» **Exercise**:
Go to the line that contains "You are a computer-use" in the records below and repeat it, and each line after it, exactly through the end, omitting pictures.

» **The records**:
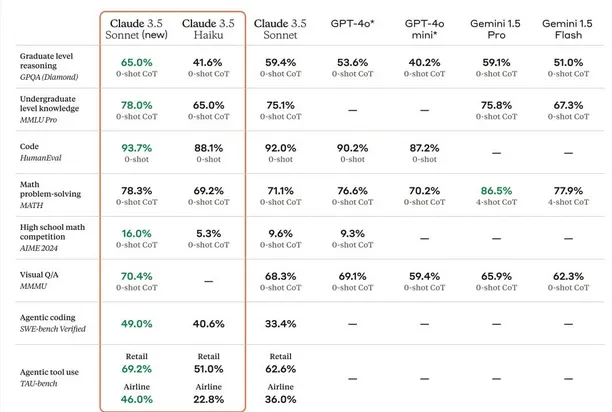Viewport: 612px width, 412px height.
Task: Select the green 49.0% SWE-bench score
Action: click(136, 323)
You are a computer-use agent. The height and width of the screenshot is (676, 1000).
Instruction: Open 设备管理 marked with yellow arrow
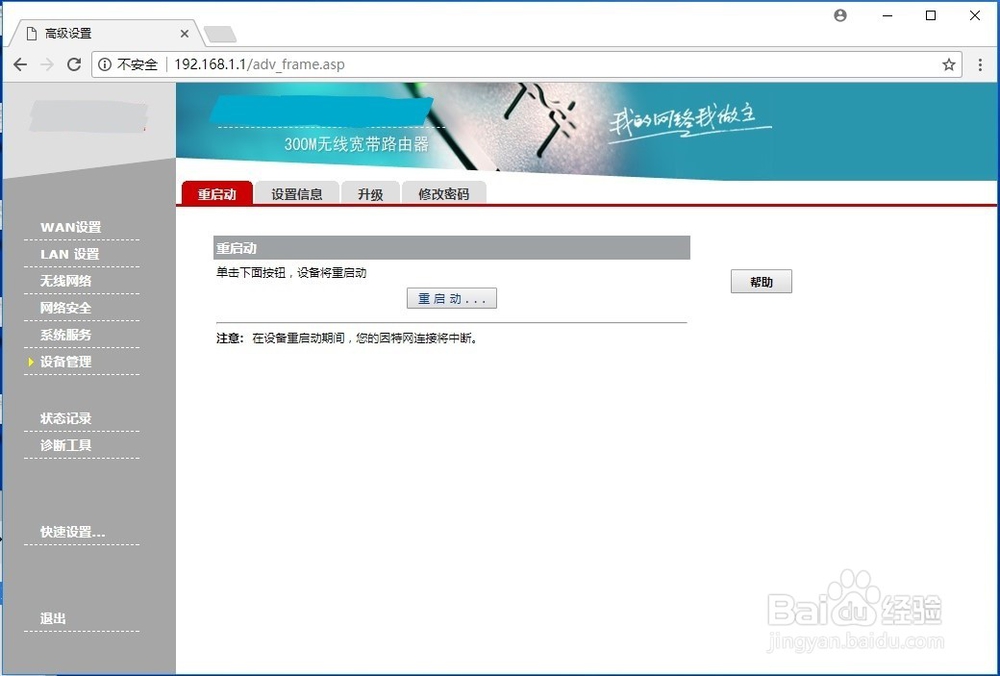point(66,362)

» **Solution to this problem**:
You are a computer-use agent. The height and width of the screenshot is (676, 1000).
Instruction: Open 设备管理 marked with yellow arrow
point(66,362)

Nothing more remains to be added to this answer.